══ Data for review

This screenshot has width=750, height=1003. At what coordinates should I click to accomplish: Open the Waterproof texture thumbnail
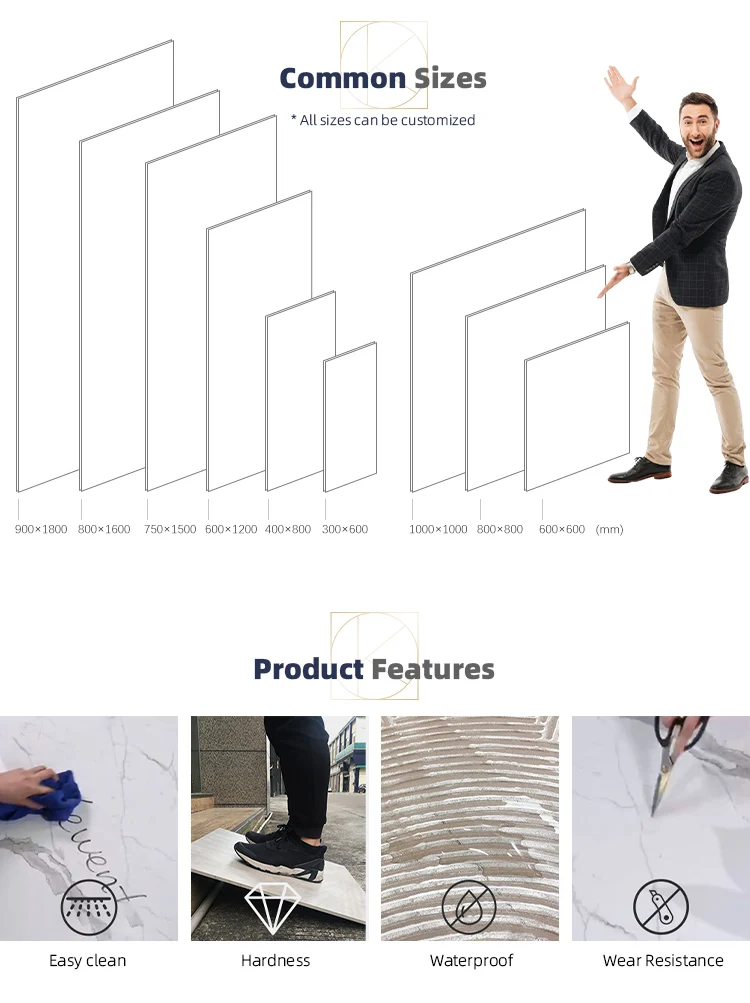(470, 828)
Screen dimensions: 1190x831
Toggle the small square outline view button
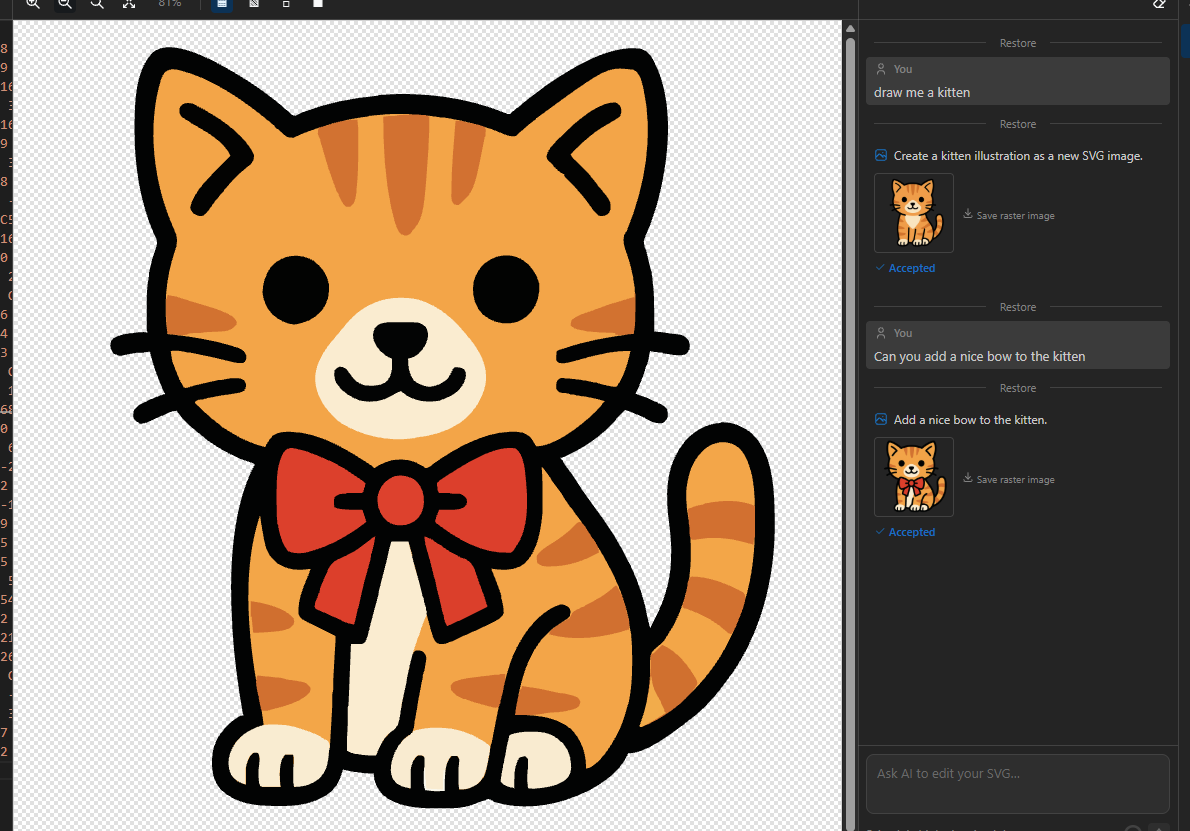point(286,3)
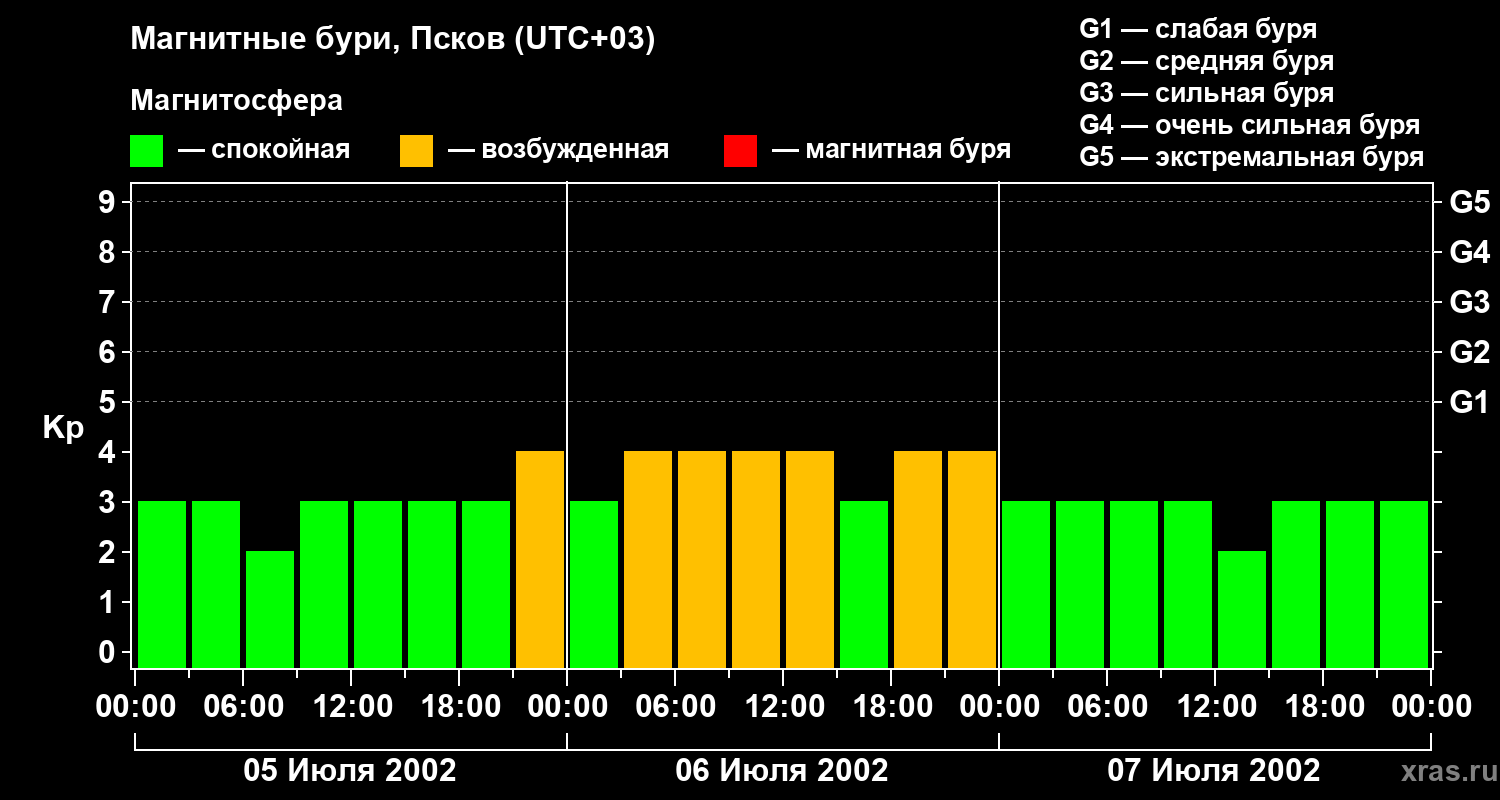Click the G3 label on right axis
The height and width of the screenshot is (800, 1500).
pos(1469,302)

════

Problem details: Leaving out the pictures, repeat all the entries exactly as they stand.

Answer section:
This screenshot has width=750, height=1003. At what coordinates should I click to accomplish: Open the Waterproof texture thumbnail
(470, 828)
Screen dimensions: 1190x831
Toggle the small square outline view button
point(286,3)
Click the G3 label on right axis
The height and width of the screenshot is (800, 1500).
pos(1469,302)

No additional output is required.